In view of the infeasibility of EMVDs and of FDs and INDs combined, the class of FDs, MVDs and unary INDs is important as it is low-degree PTIME decidable in the finite and unrestricted cases. As independence atoms form an important tractable embedded sub-class of EMVDs, we have delineated axiomatizability and tractability frontiers for sub-classes of FDs, INDs, and IAs. The most interesting class is that of IAs, unary FDs and unary INDs, for which finite and unrestricted implication differ but each is axiomatisable and decidable in low-degree polynomial time. The results form a basis for the advancement of several data processing tasks, including cardinality estimation, database security, and query optimization.

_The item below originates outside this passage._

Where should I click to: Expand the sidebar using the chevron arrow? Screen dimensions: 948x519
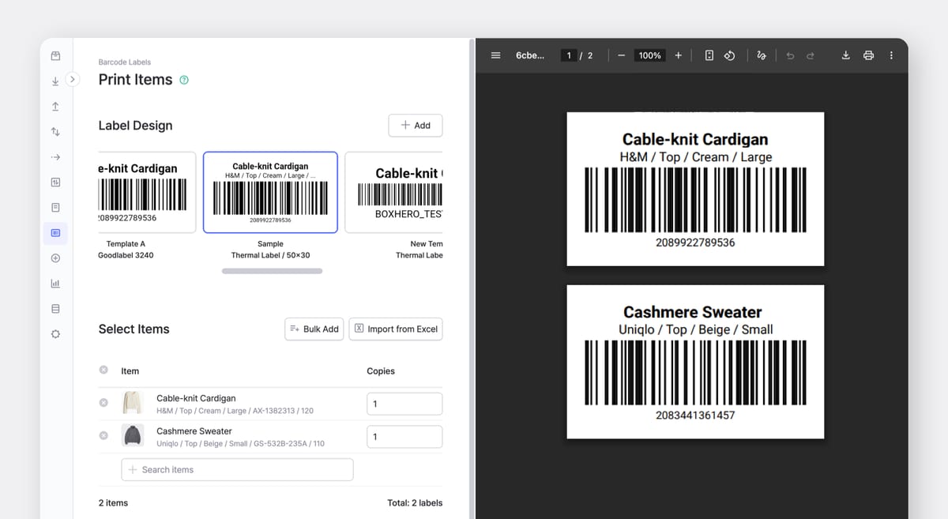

Even though research on dependency theory has been rich and deep, there are many problems that warrant future research. Theoretically, the decidability remains open for both independence atoms and functional dependencies as well as unary independence atoms and functional dependencies, both in the finite and unrestricted case. This line of research should also be investigated in the probabilistic setting of conditional independencies, fundamental to multivariate statistics and machine learning. Practically, implementations and experimental evaluations of the algorithms can complement the findings in the research. Of direct practical use for data profiling would be algorithms that compute the set of IAs that hold on a given relation, as would algorithms to mine notions of approximate IAs [1].